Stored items
-----

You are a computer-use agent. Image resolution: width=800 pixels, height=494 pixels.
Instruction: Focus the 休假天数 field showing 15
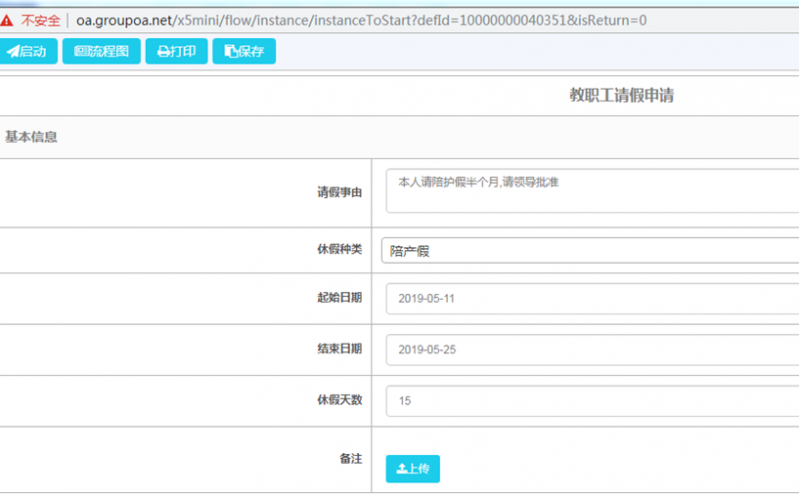(590, 400)
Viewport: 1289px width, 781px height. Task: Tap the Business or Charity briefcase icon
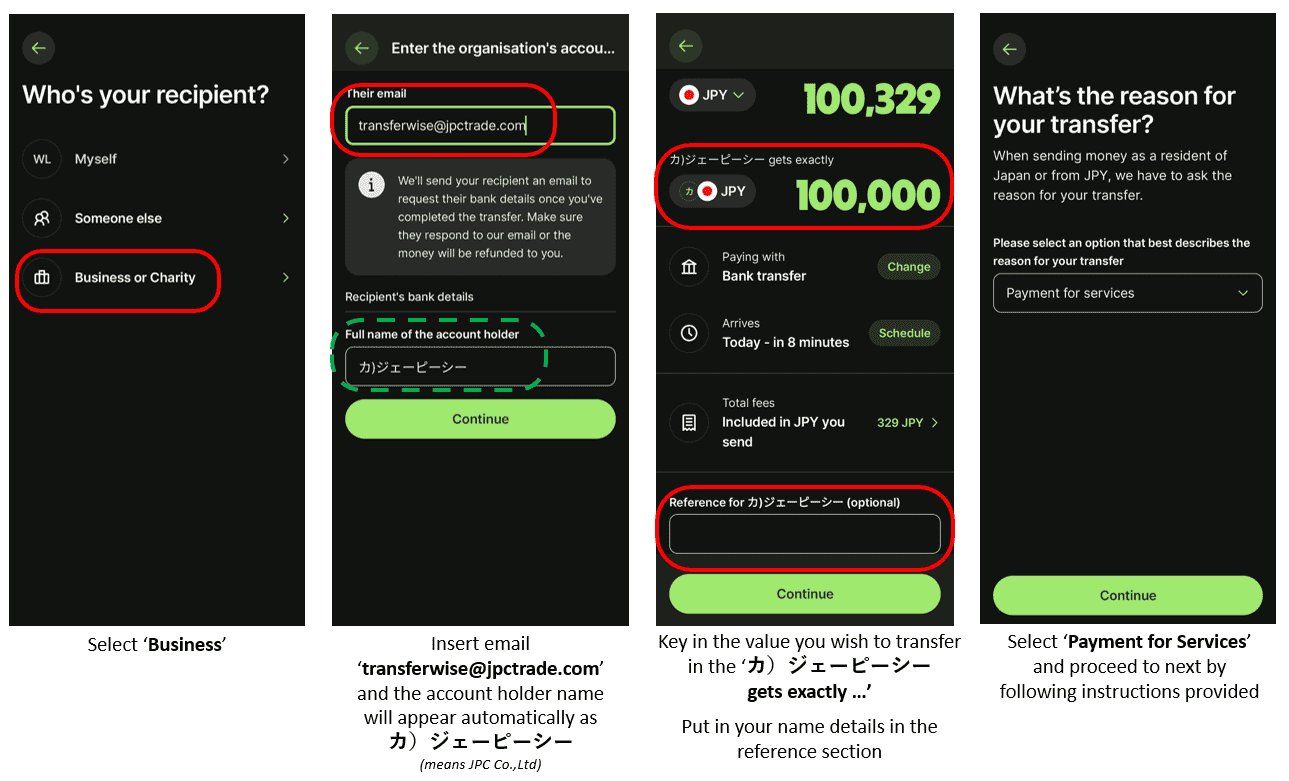[x=42, y=278]
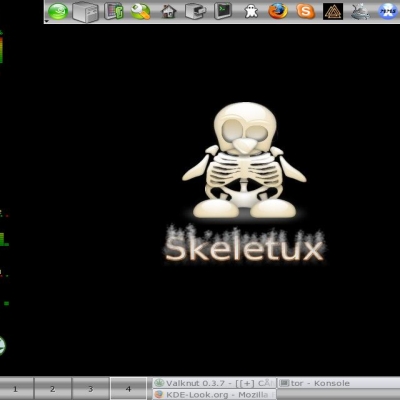Activate the Konsole taskbar entry
400x400 pixels.
tap(338, 383)
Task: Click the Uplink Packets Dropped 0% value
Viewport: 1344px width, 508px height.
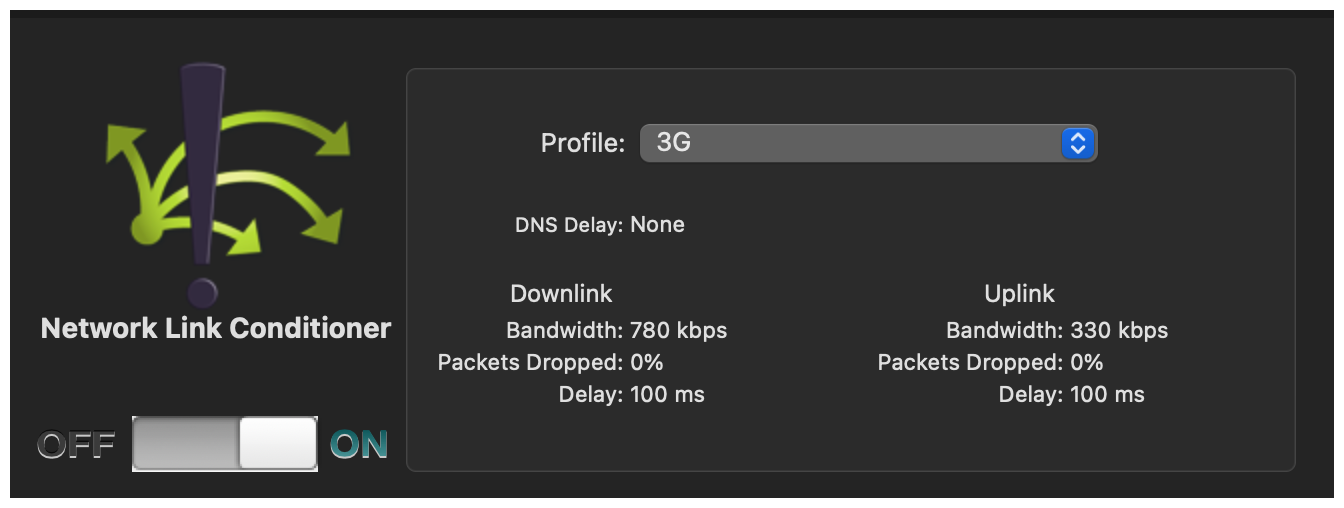Action: 1087,362
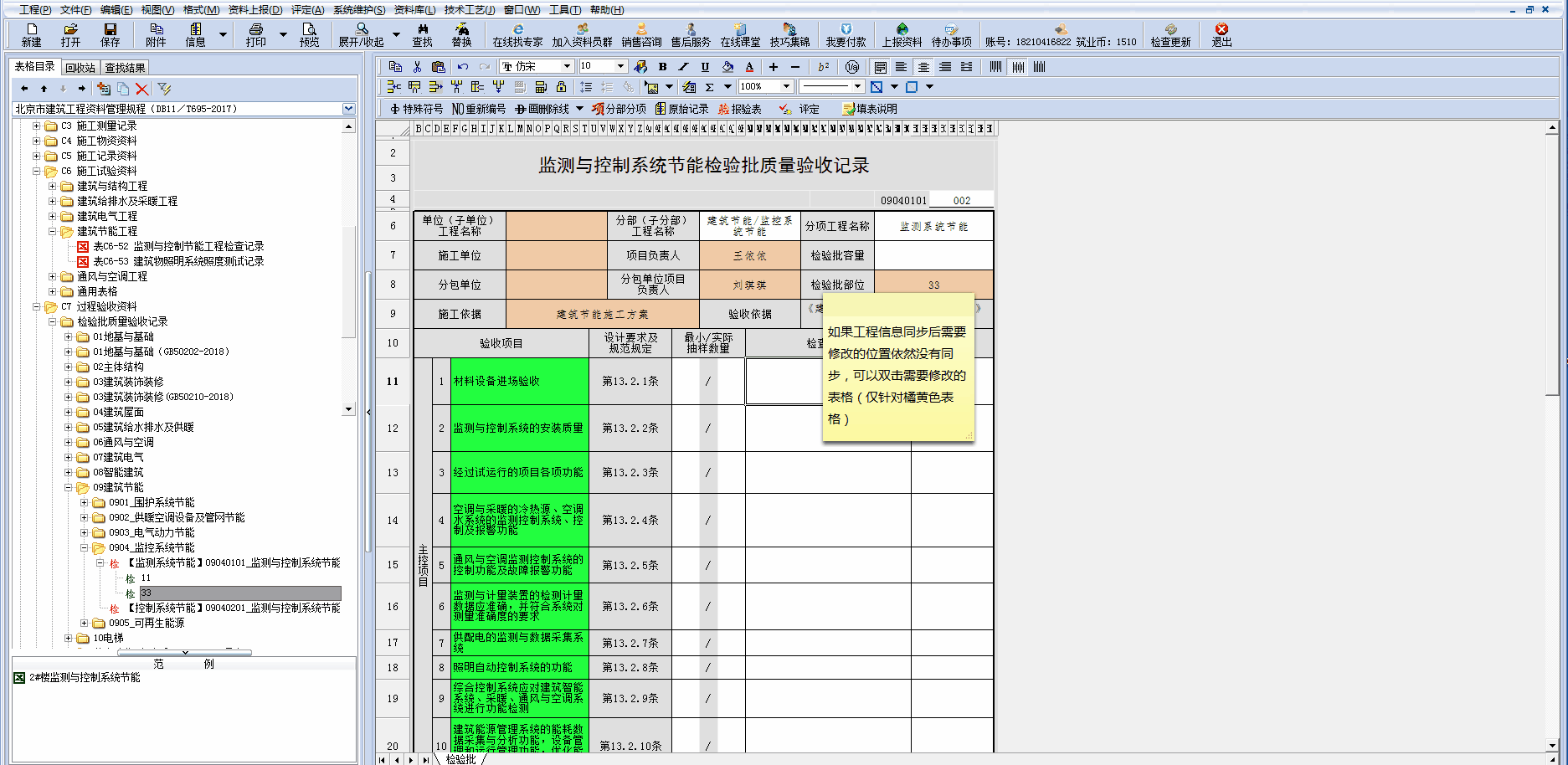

-----

(WHAT NEEDS TO BE DONE): Your reply must contain each entry exactly as written and no pictures.

(SOLUTION FOR THIS PROBLEM):
You are a computer-use agent. Image resolution: width=800 pixels, height=494 pixels.
Instruction: Focus the 休假天数 field showing 15
(590, 400)
Viewport: 1289px width, 781px height. Task: Tap the Business or Charity briefcase icon
[x=42, y=278]
Activate the Konsole taskbar entry
400x400 pixels.
tap(338, 383)
Task: Click the Uplink Packets Dropped 0% value
Viewport: 1344px width, 508px height.
Action: 1087,362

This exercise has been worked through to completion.